> INFORMATION GIVEN:
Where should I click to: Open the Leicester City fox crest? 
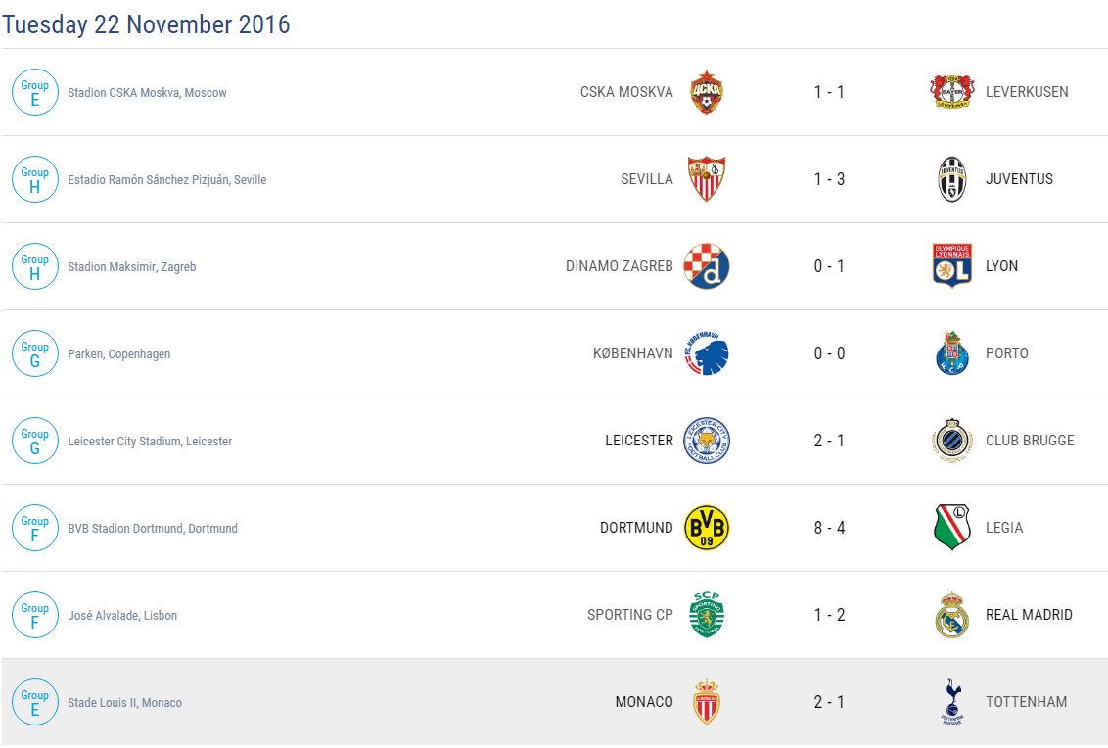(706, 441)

==

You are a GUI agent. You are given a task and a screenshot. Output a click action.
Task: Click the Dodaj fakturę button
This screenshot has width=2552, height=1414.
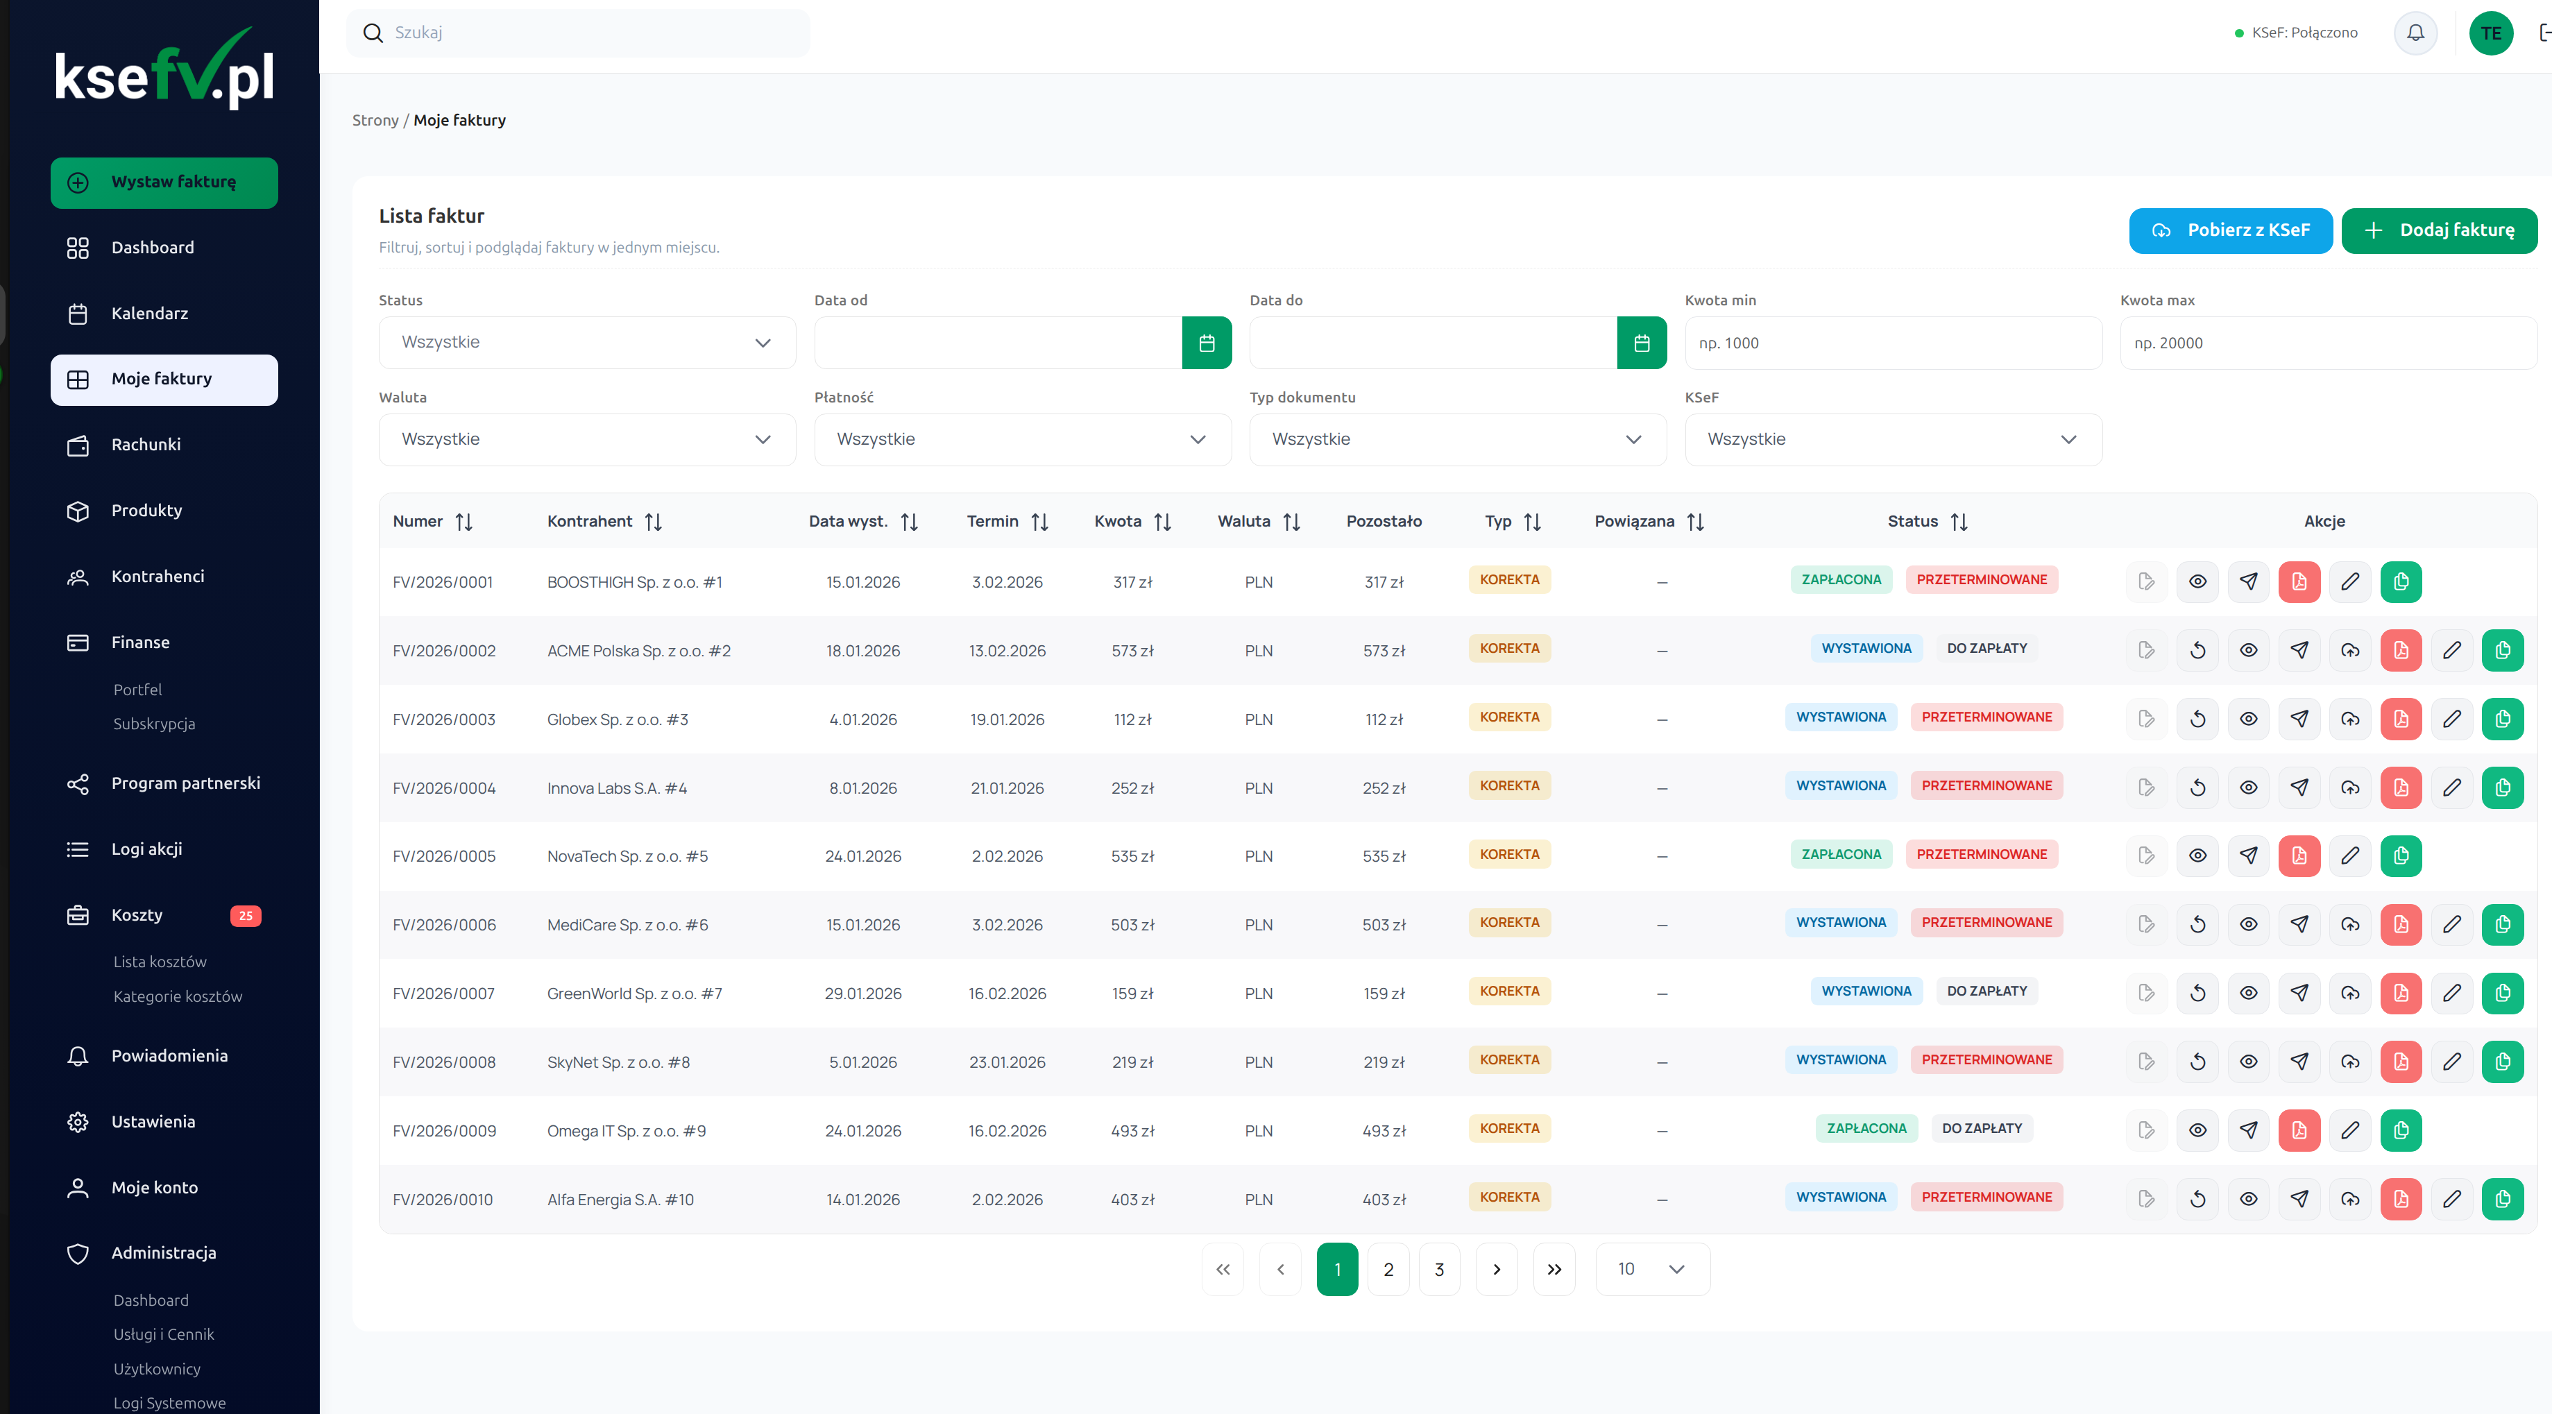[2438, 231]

> EXERCISE INSTRUCTIONS: Revise the records from the line with "You are a GUI" to the line with "[2438, 231]", replacing "click action" with "tap action" and keeping everything else unchanged. Omit the pictures from your answer.

> ANSWER FOR THIS EXERCISE:
You are a GUI agent. You are given a task and a screenshot. Output a tap action.
Task: Click the Dodaj fakturę button
This screenshot has width=2552, height=1414.
[2438, 231]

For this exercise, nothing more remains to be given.